> _Source data_
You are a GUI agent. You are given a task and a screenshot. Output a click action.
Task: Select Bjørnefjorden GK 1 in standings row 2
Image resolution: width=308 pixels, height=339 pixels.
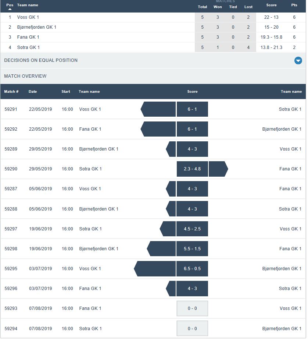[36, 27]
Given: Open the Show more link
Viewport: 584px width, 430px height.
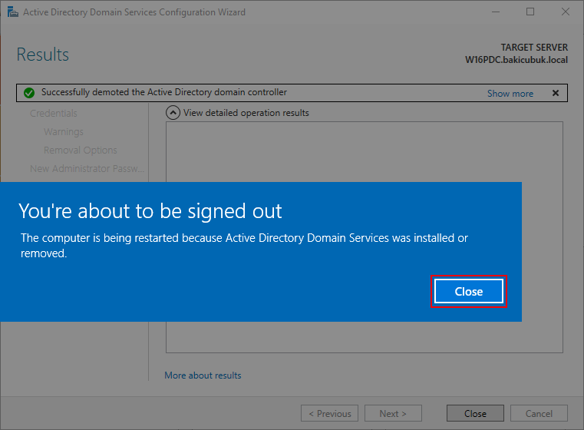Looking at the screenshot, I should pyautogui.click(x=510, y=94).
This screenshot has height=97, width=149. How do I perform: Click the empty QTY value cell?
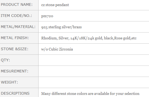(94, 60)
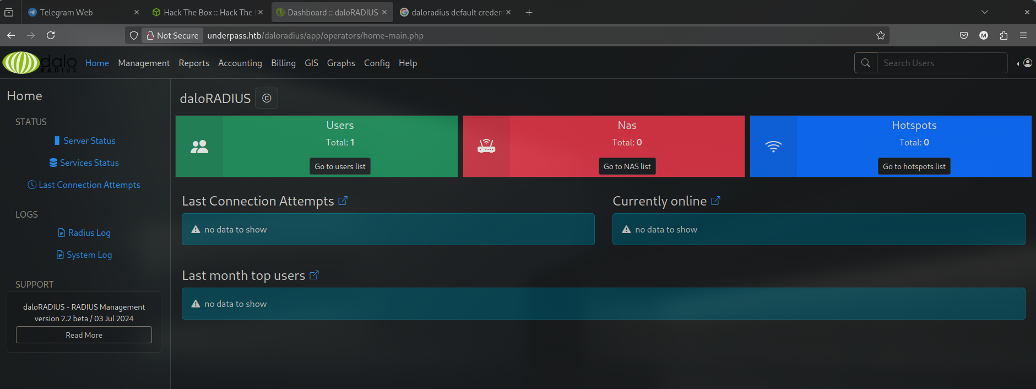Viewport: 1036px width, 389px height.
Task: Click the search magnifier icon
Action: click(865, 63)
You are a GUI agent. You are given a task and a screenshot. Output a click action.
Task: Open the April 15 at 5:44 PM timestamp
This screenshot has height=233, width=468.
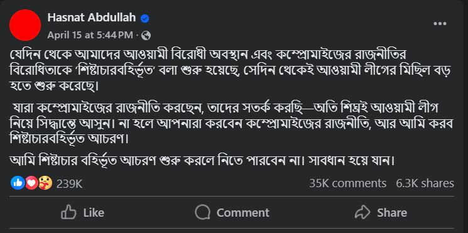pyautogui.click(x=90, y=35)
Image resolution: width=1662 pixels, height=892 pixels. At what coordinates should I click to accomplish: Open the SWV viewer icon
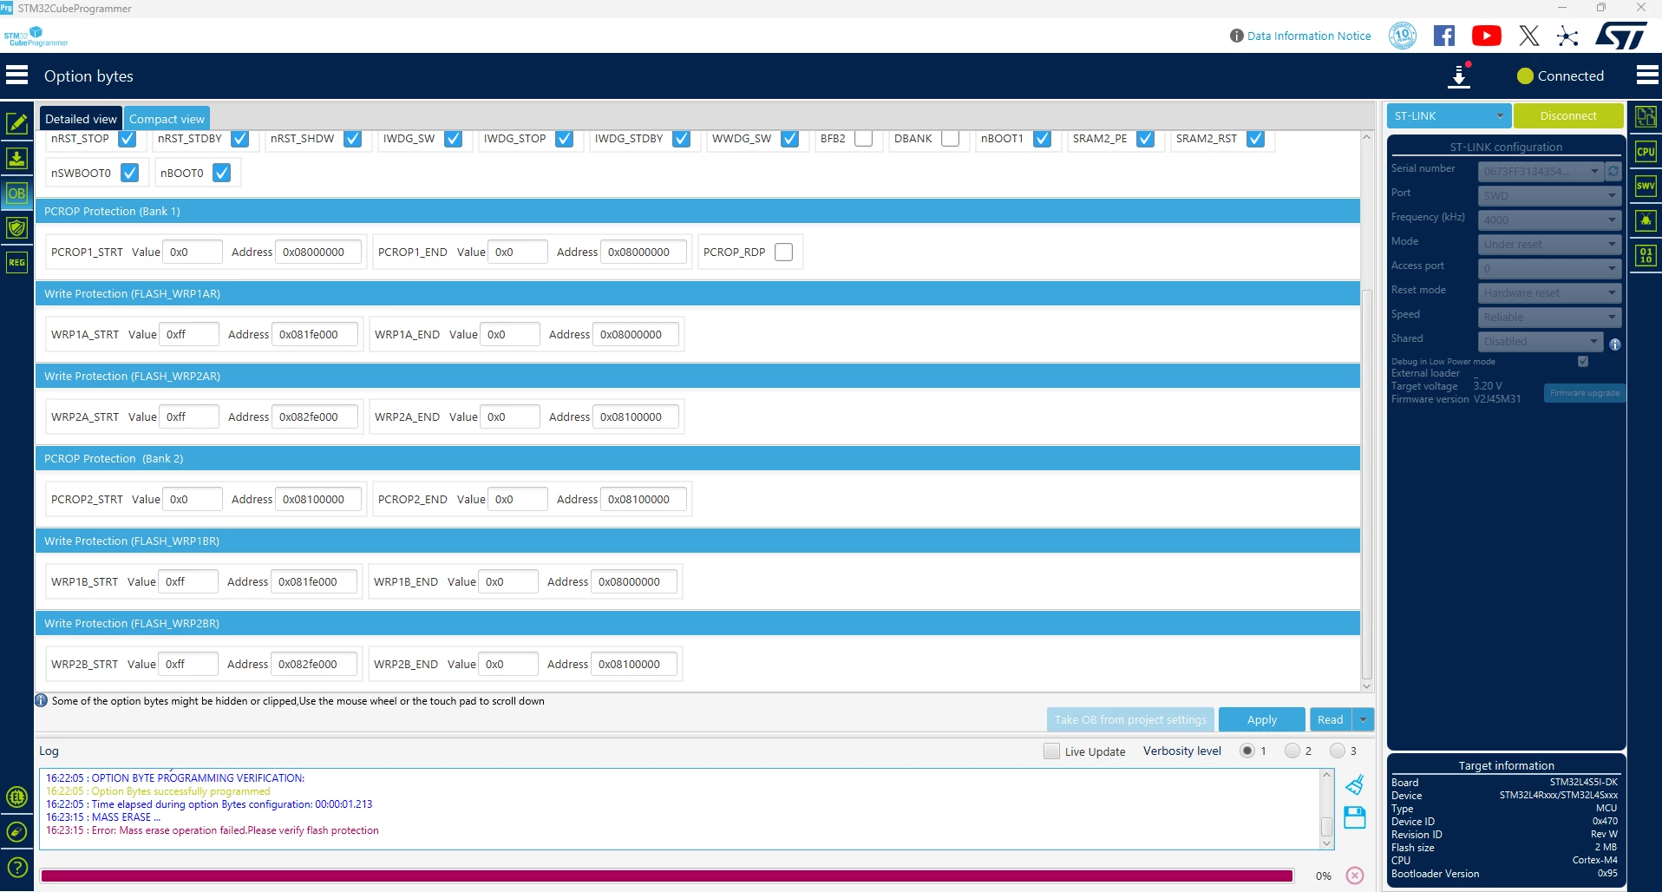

> _What you need to do_
Please give the records again word for word, omitting all images.

> _Result_
You are a GUI agent. You are given a task and a screenshot. Output a click action.
Task: Select Bjørnefjorden GK 1 in standings row 2
Image resolution: width=308 pixels, height=339 pixels.
[36, 27]
Given: Open the Show more link
Viewport: 584px width, 430px height.
Looking at the screenshot, I should pyautogui.click(x=510, y=94).
This screenshot has height=97, width=149. How do I perform: Click the empty QTY value cell?
(94, 60)
Viewport: 1036px width, 389px height.
Task: Click the search magnifier icon
Action: click(865, 63)
You are a GUI agent. You are given a task and a screenshot. Output a click action.
Task: Open the April 15 at 5:44 PM timestamp
This screenshot has height=233, width=468.
pyautogui.click(x=90, y=35)
Image resolution: width=1662 pixels, height=892 pixels. At what coordinates should I click to accomplish: Open the SWV viewer icon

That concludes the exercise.